**What is expected:** Starting at the line that contains "The height and width of the screenshot is (1021, 1511).", write out every line through the end of the records below exactly as it appears, and leave out all pictures.

Data records:

=-=-=

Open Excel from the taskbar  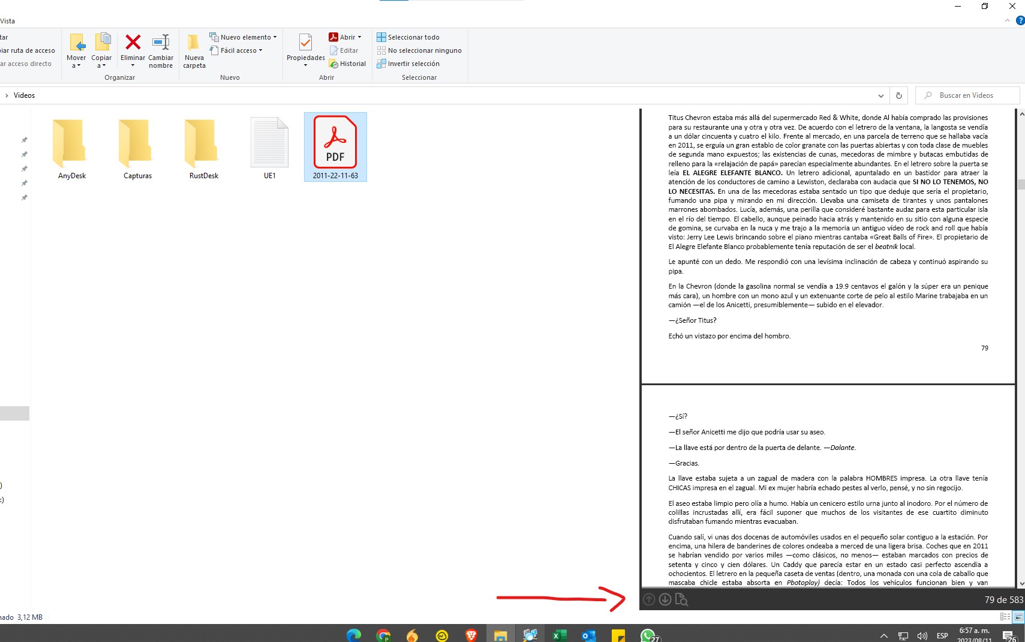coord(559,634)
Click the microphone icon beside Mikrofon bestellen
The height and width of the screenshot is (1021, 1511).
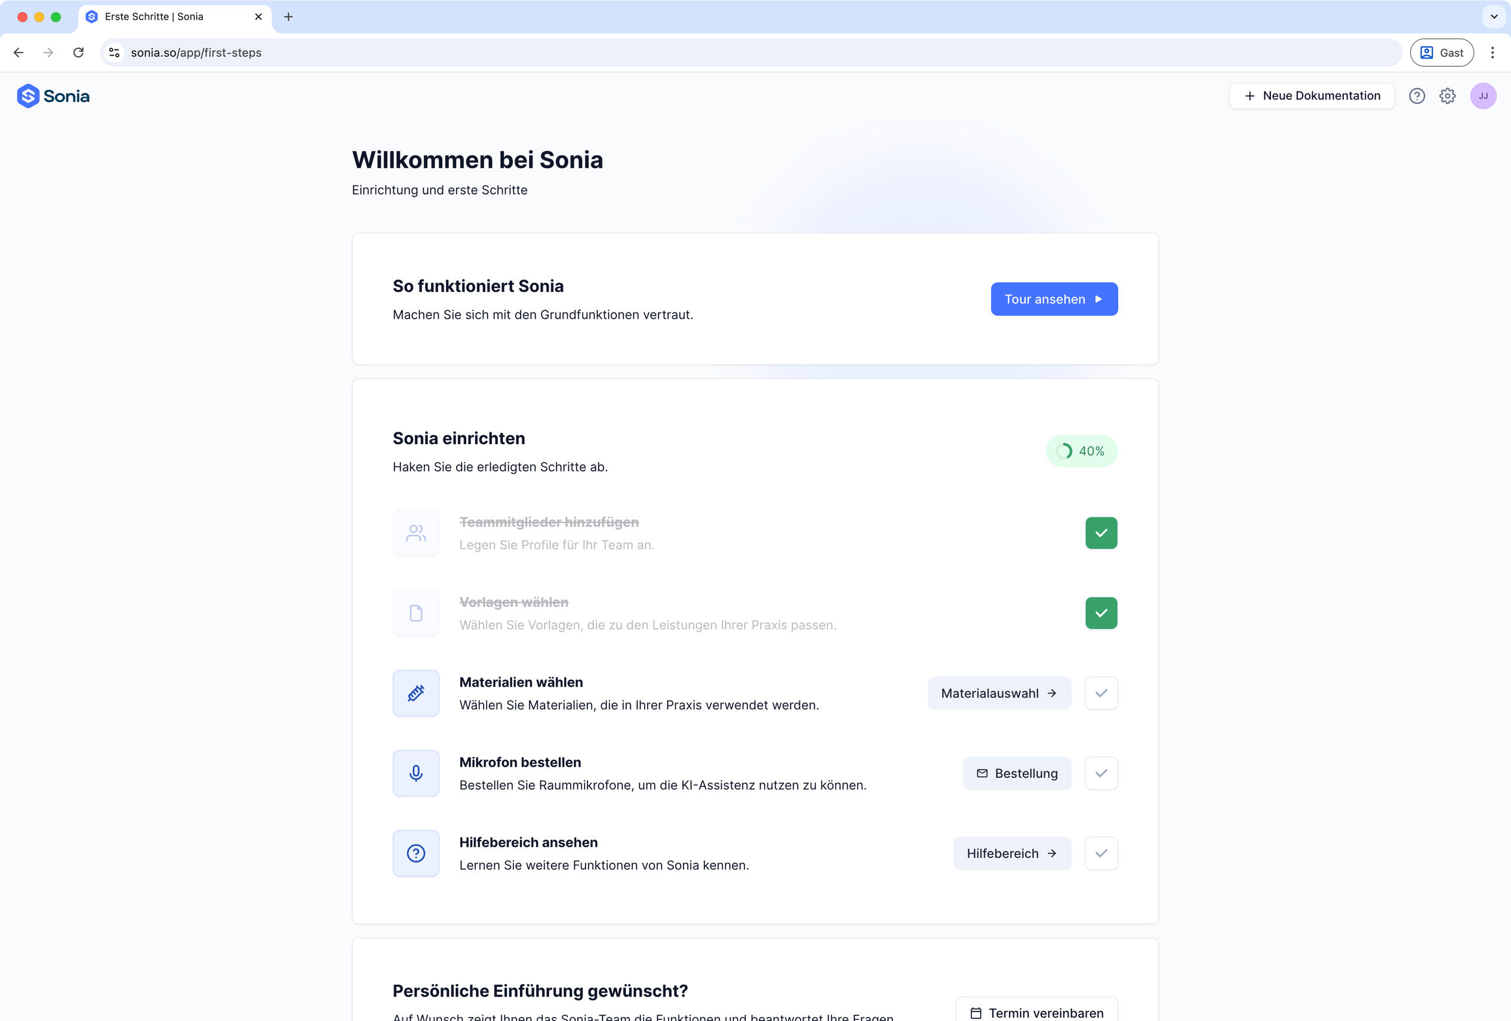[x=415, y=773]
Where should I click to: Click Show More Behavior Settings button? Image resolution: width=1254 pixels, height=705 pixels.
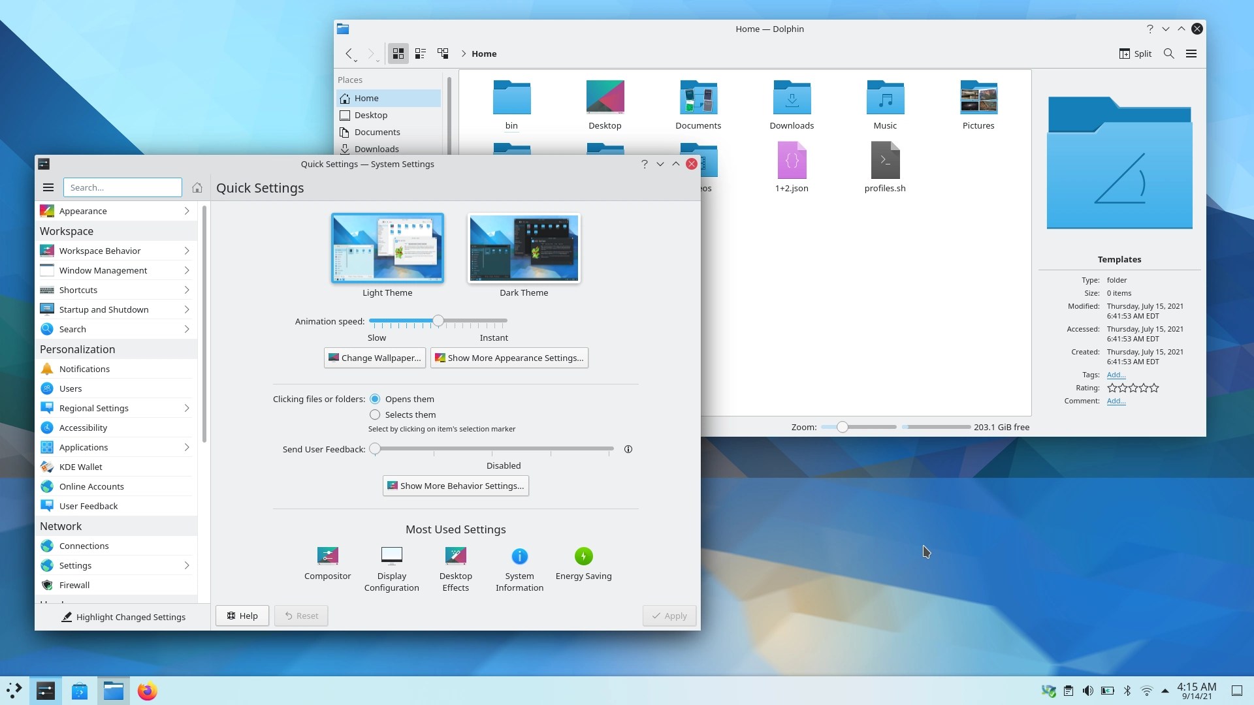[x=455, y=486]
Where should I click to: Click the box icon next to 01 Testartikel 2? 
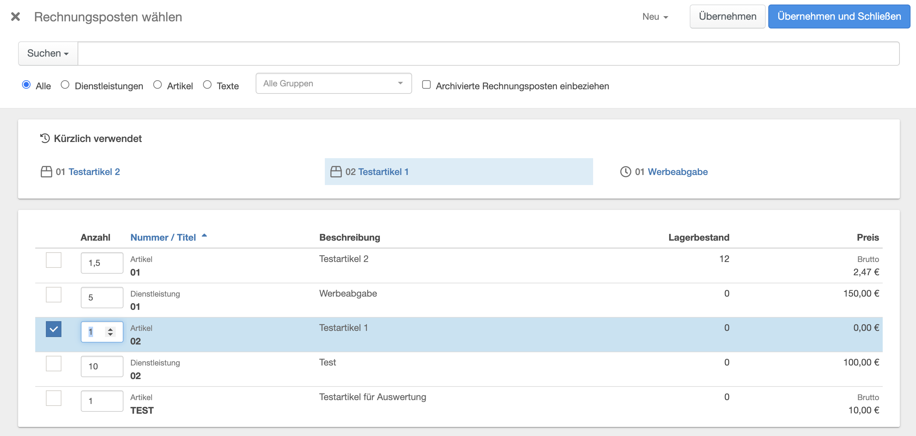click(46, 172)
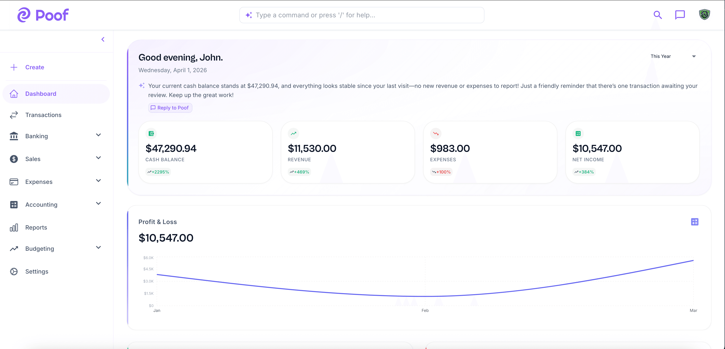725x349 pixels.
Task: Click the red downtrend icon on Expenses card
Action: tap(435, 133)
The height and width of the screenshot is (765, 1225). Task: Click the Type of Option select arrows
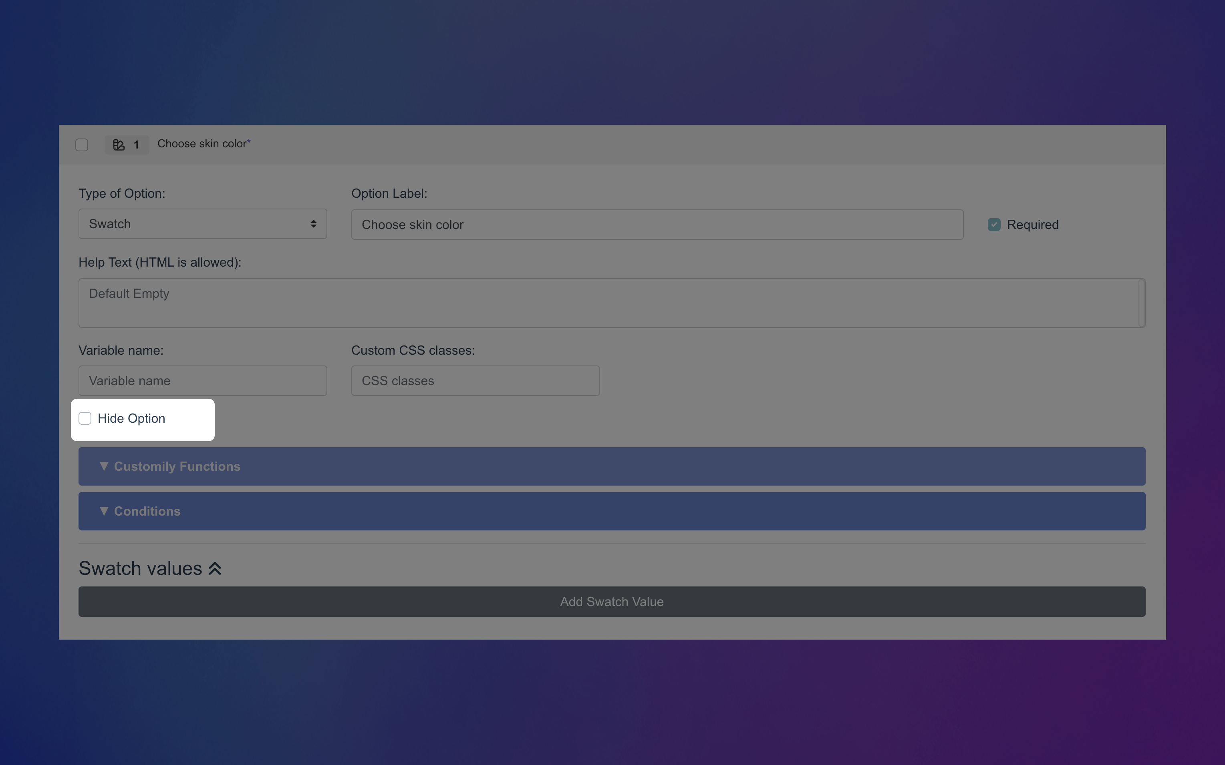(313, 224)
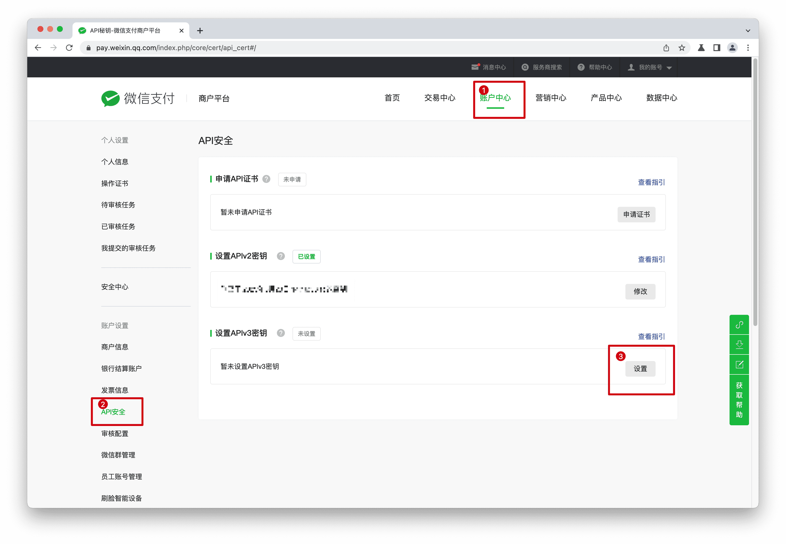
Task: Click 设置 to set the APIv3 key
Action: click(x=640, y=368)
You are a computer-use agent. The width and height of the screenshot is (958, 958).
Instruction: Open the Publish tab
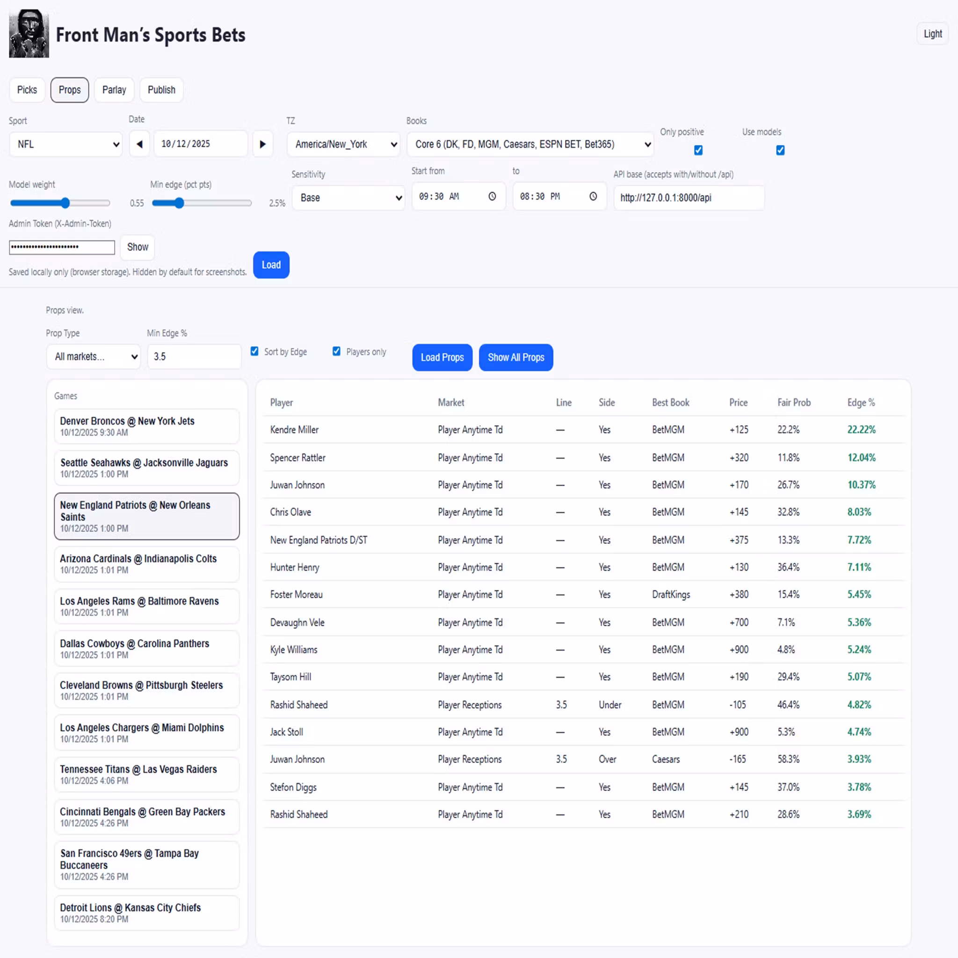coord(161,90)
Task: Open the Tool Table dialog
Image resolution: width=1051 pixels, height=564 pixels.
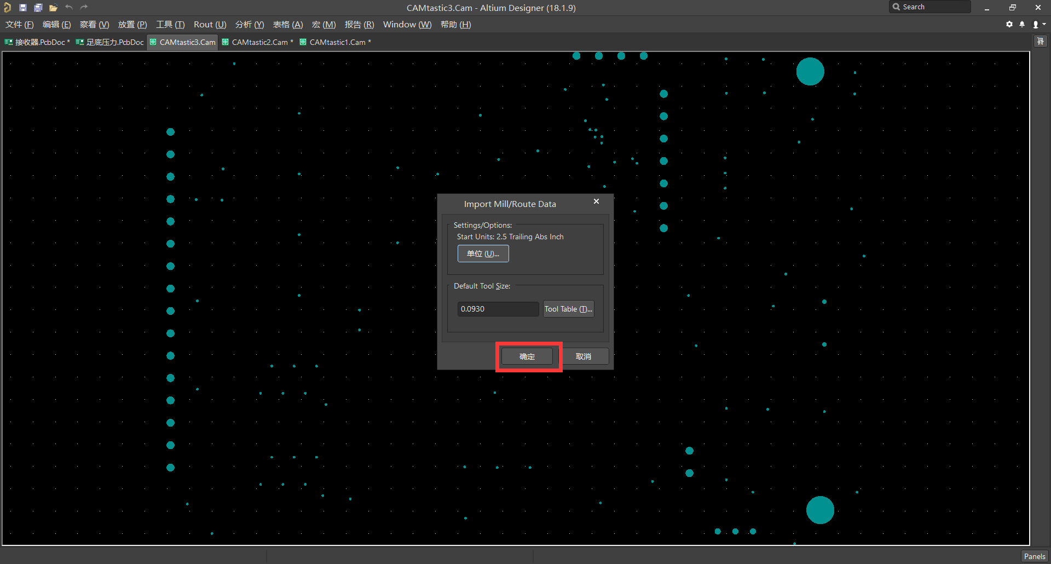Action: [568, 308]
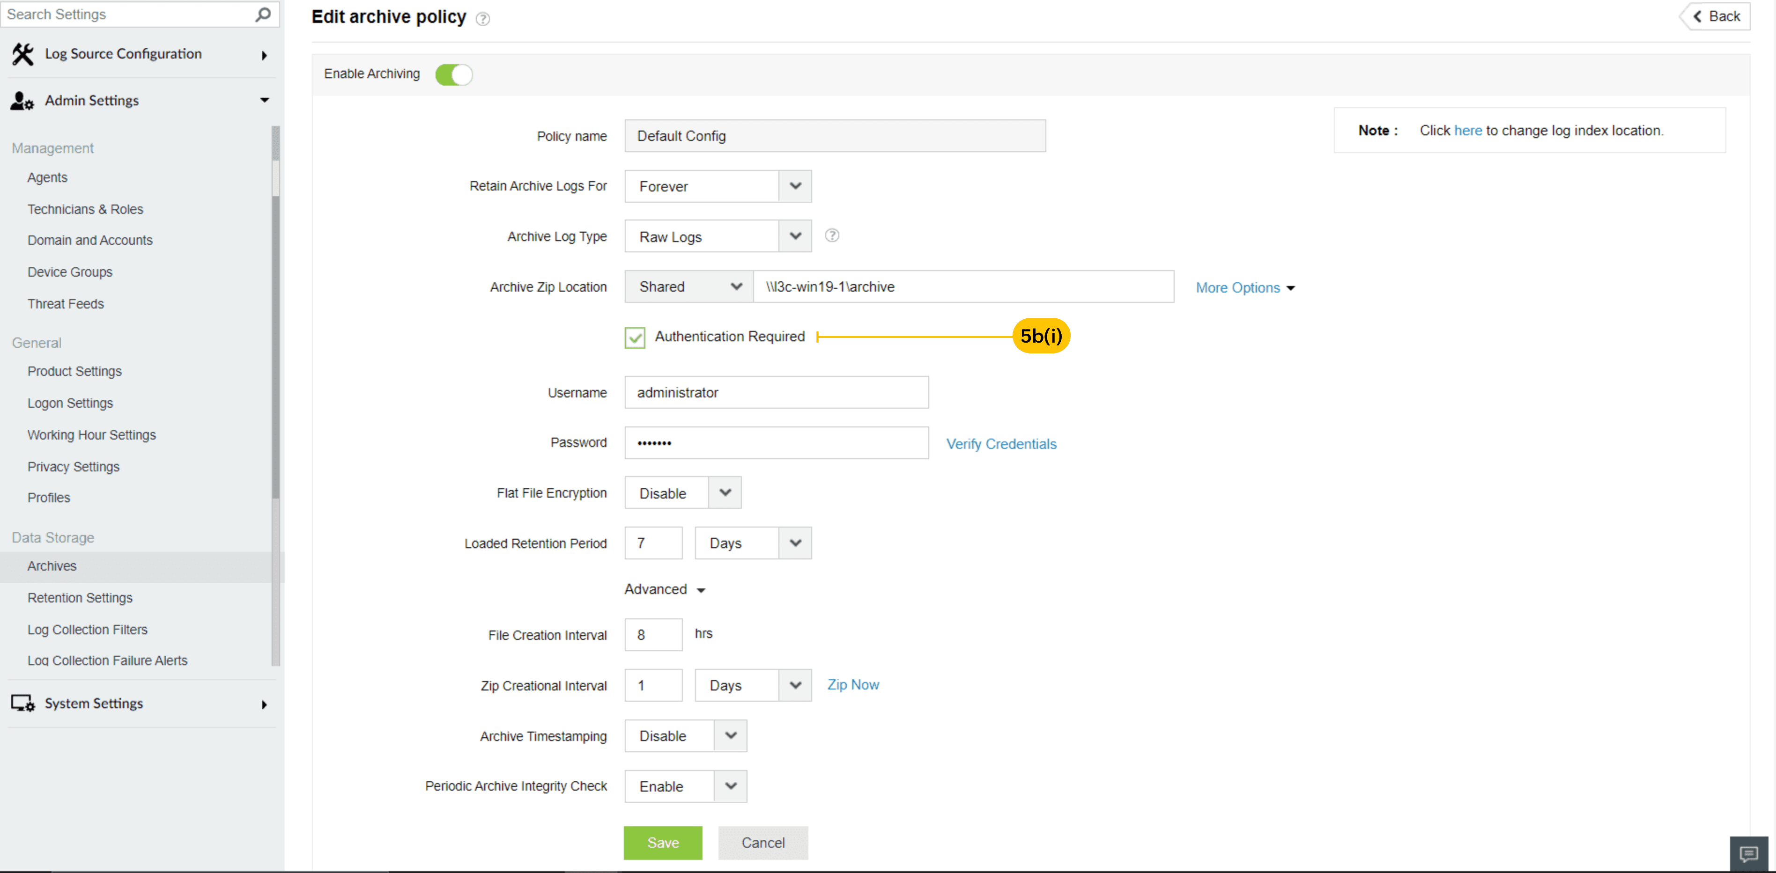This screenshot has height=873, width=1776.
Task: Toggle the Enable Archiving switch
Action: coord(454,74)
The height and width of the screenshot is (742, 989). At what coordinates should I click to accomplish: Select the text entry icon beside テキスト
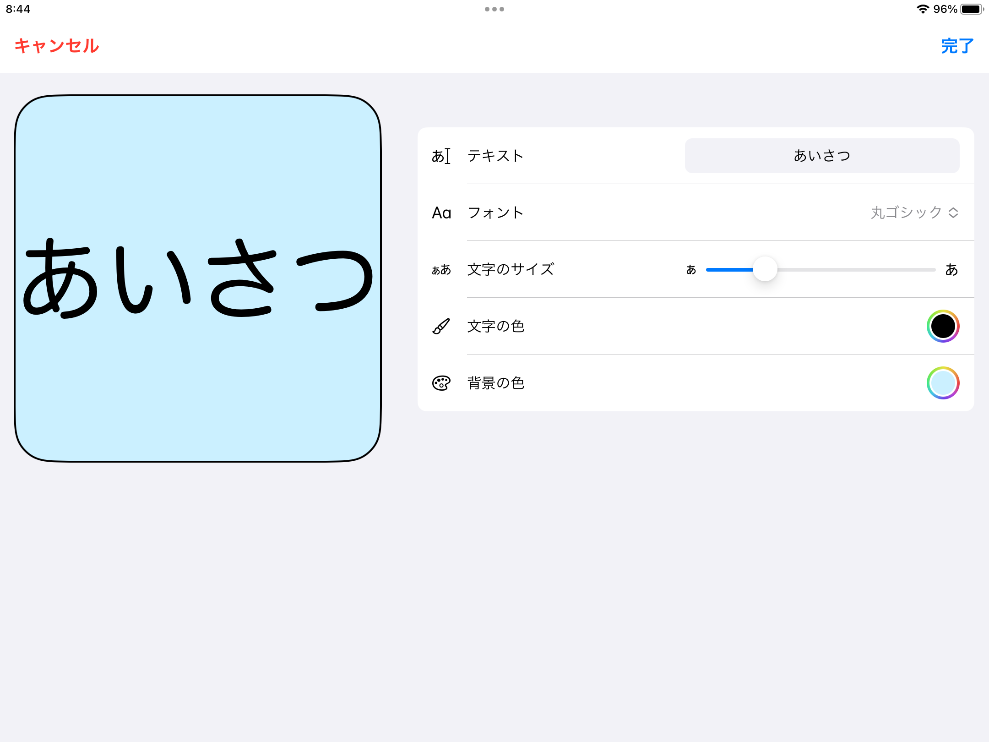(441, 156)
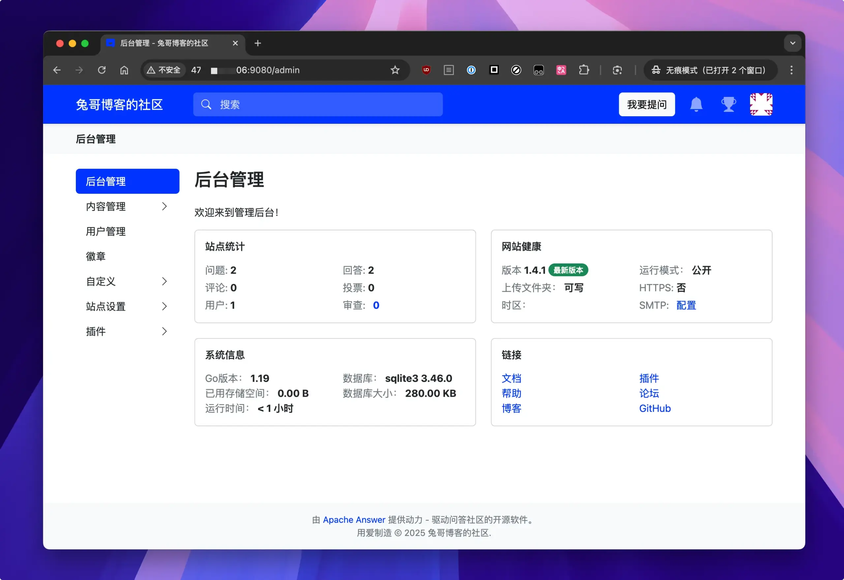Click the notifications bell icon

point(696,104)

=-=-=

**Answer to the exercise:**
The height and width of the screenshot is (1021, 1511).
[x=415, y=773]
Where should I click to: Click Show More Behavior Settings button? Image resolution: width=1254 pixels, height=705 pixels.
[x=455, y=486]
Where should I click to: Click the box icon next to 01 Testartikel 2? 
click(46, 172)
725x349 pixels.
Task: Click the red downtrend icon on Expenses card
Action: tap(435, 133)
The height and width of the screenshot is (765, 1225). Task: Click the Type of Option select arrows
(313, 224)
Task: Click 设置 to set the APIv3 key
Action: click(x=640, y=368)
You are a computer-use agent. The width and height of the screenshot is (958, 958).
Instruction: Open the Publish tab
coord(161,90)
Task: Open the Tool Table dialog
Image resolution: width=1051 pixels, height=564 pixels.
Action: [568, 308]
This screenshot has height=873, width=1776.
Task: Toggle the Enable Archiving switch
Action: coord(454,74)
The height and width of the screenshot is (742, 989). At what coordinates should I click to accomplish: Select the text entry icon beside テキスト
(441, 156)
Click the notifications bell icon

point(696,104)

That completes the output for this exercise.